What to produce
Reproduce the rows starting at the line that contains "The width and" and ending at the line that contains "Action: pyautogui.click(x=109, y=158)", and omit the pictures from your answer.

╭─ Record list

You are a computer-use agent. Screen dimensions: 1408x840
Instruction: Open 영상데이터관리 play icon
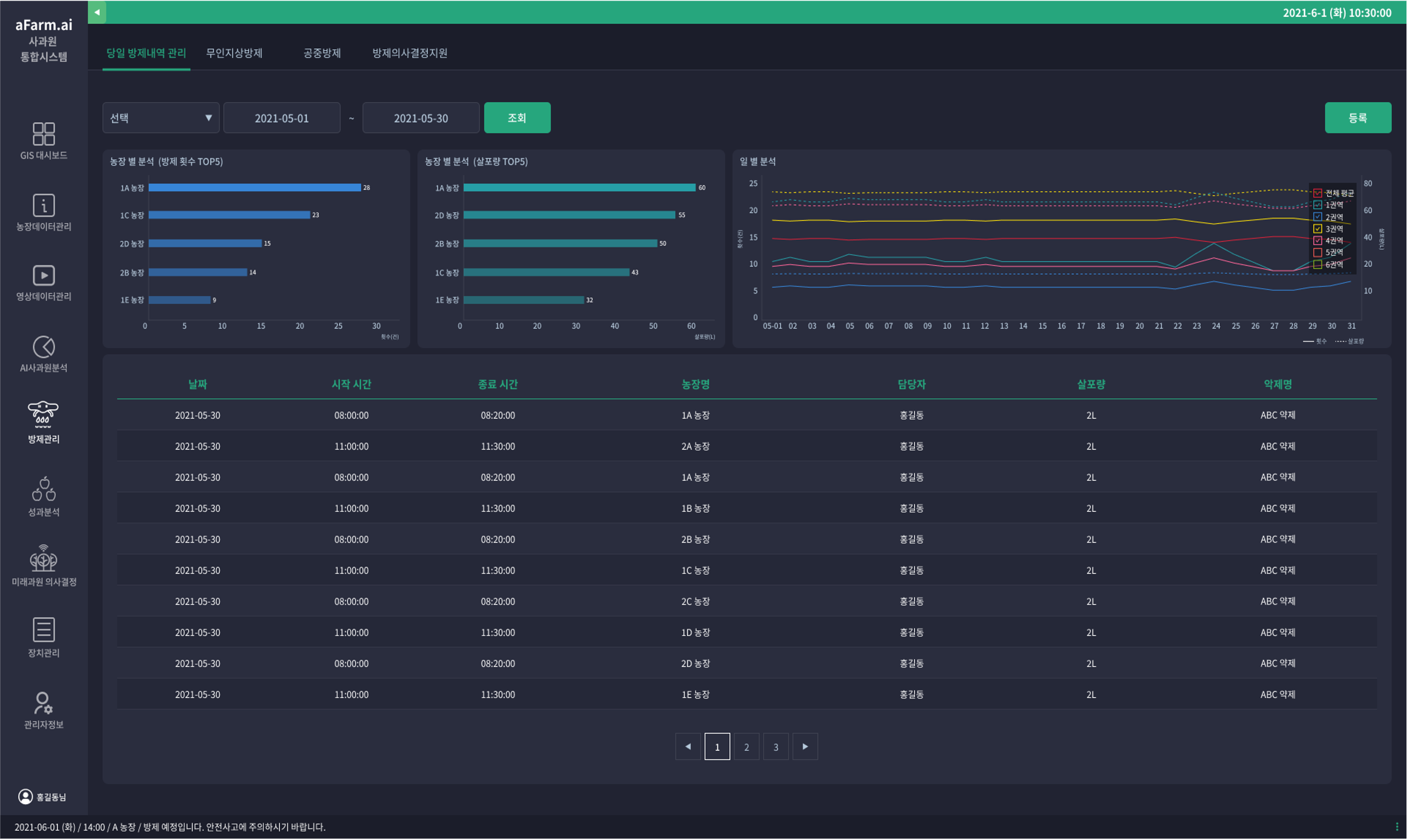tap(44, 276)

╰─
╭─ Record list

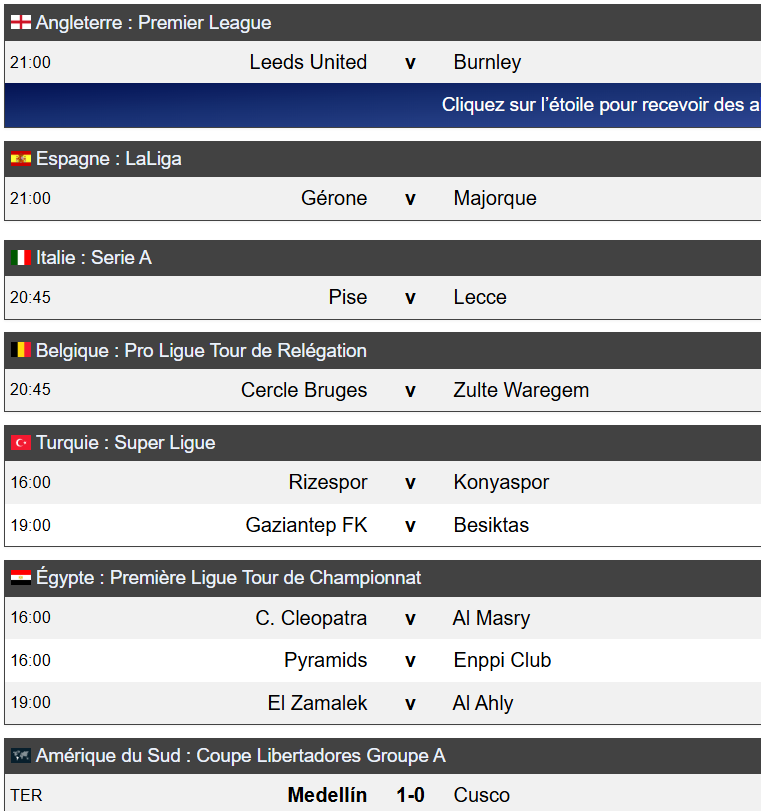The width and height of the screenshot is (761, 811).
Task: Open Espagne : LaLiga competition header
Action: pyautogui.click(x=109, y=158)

╰─
╭─ Record list

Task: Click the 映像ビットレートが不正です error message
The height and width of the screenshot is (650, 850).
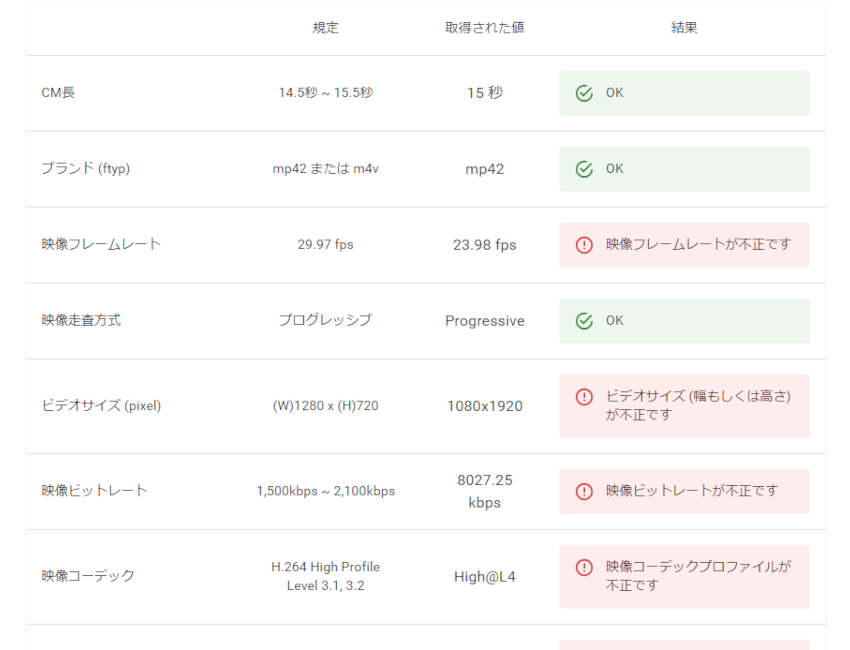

╰─

Full response
The width and height of the screenshot is (761, 811).
Task: Open Espagne : LaLiga competition header
Action: pyautogui.click(x=109, y=158)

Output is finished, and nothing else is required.